“In einem Bächlein helle…” Should you ever hear someone sing this song outside a concert hall, have a close look: It might well be me. I love this song written by Franz Schubert. My daughter loves this song. Sometimes we sing it as a duet. But most often I hum it for myself. And one thing is perfectly clear: That specific song is an irrefutable proof that I am in an excellent mood. So, if you hear someone – ask. If it is me I will buy you a coffee!
Schubert was furious
No less than five versions of the song “Die Forelle” (The Trout) op. 32, D. 550 exist. We will discuss the one for orchestra and voice here as well as the piano version. And when the composer played it to his friends for the first time, one of these friends said it reminded him of someone else’s composition. Schubert was furious and it took the joint effort of his friends to prevent him from tearing the score apart. That would have been truly tragic. Because – but listen to the recording by Anne Sofie Ott and the Chamber Orchestra of Europe or to the piano version performed by Fritz Wunderlich and Herbert Giesen.

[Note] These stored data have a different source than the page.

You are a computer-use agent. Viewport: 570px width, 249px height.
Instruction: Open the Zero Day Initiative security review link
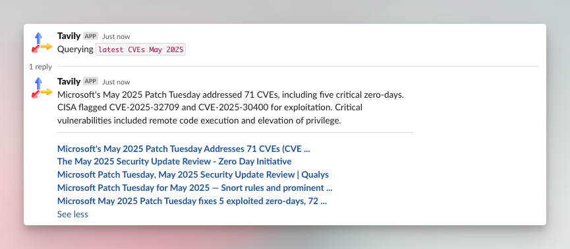coord(175,162)
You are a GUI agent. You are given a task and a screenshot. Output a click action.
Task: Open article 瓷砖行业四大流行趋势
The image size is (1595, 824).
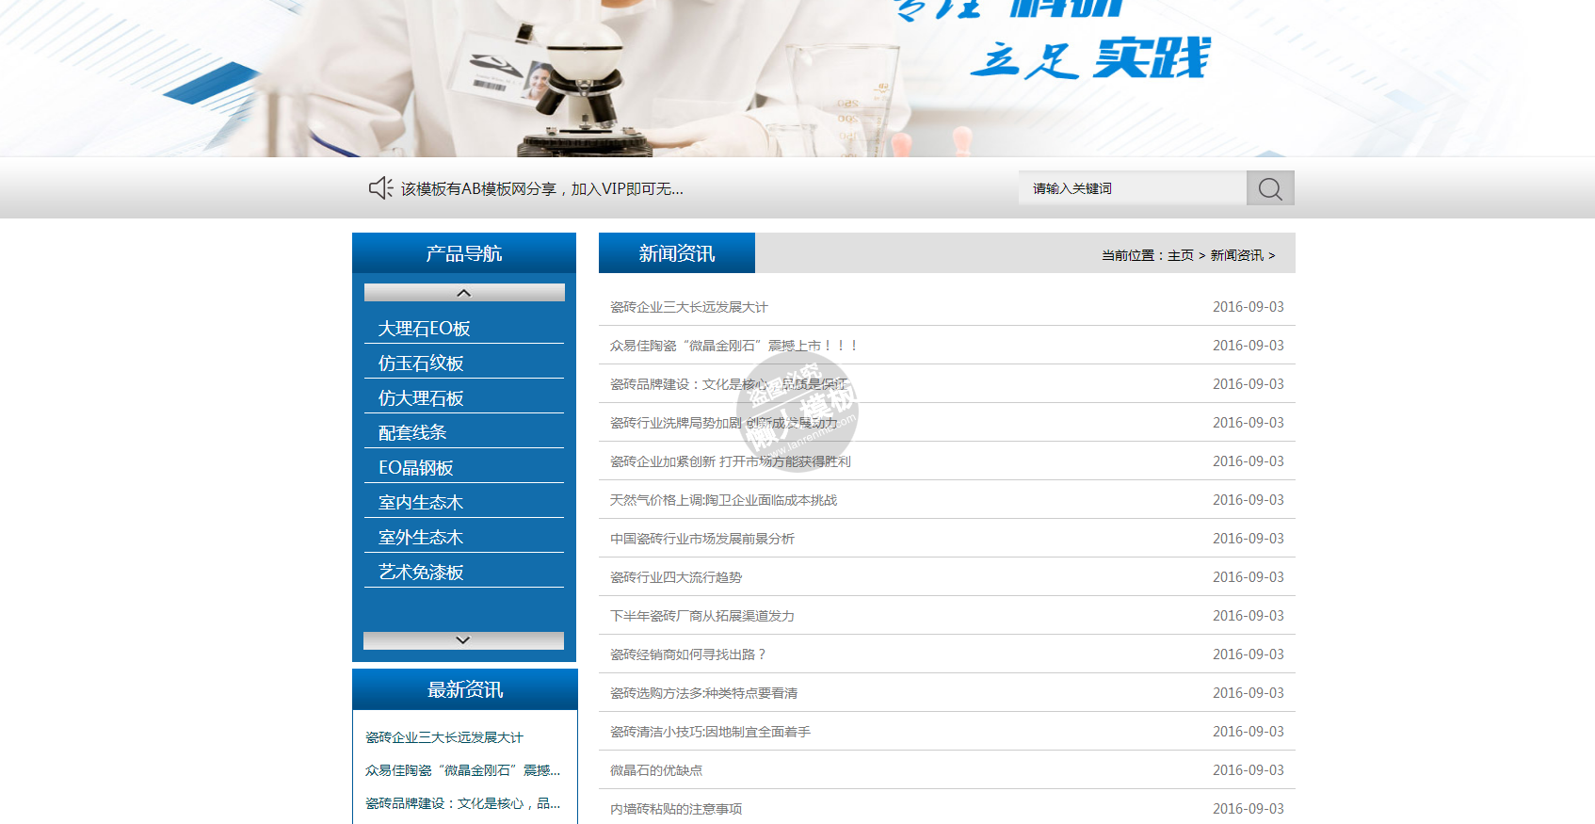pyautogui.click(x=675, y=577)
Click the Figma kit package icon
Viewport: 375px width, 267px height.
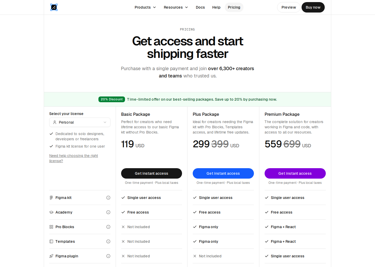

The composer wrote this song in D flat between the end of 1816 and July 1817 upon a text by the German poet, organist, composer and journalist Christian Schubert who lived in 18th century. Some of the versions were written as late as 1821. The poem itself is trivial: A man or a woman stands by a river and observes a trout. A young lad walks up to the place and tries to catch the trout. Initially he fails, but then he has the idea to mud the water. The trout cannot hide anymore and gets caught. It is as simple as that. But the way Schubert expresses the rapid movements of the trout in the piano score or in the orchestra score (played by the clarinet) – amazing!
Bertrand Chamayou – a delight
There is another song written by Schubert that touches the subject of water: “Auf dem Wasser zu singen” (To be sung on the water) D.774. Schubert composed it in 1823 in A flat, and here I suggest you listen to the recording by the French pianist Bertrand Chamayou. No words shall distract you from the exquisite beauty and the captivating melody. You will see the water ripple below you, millions of illuminated dots dancing on the waves – unparalleled.
It is not easy for a pianist to cast a spell on my with a Schubert song since I have venerated this composer for many years. But I can listen to Chamayou’s recording of that song again and again. He is a master at expressing that perfect Romantic idea of aesthetics that Schubert set to music and I often have the feeling that it actually is Schubert who plays that song himself. I guess, there can be no bigger compliment for a pianist!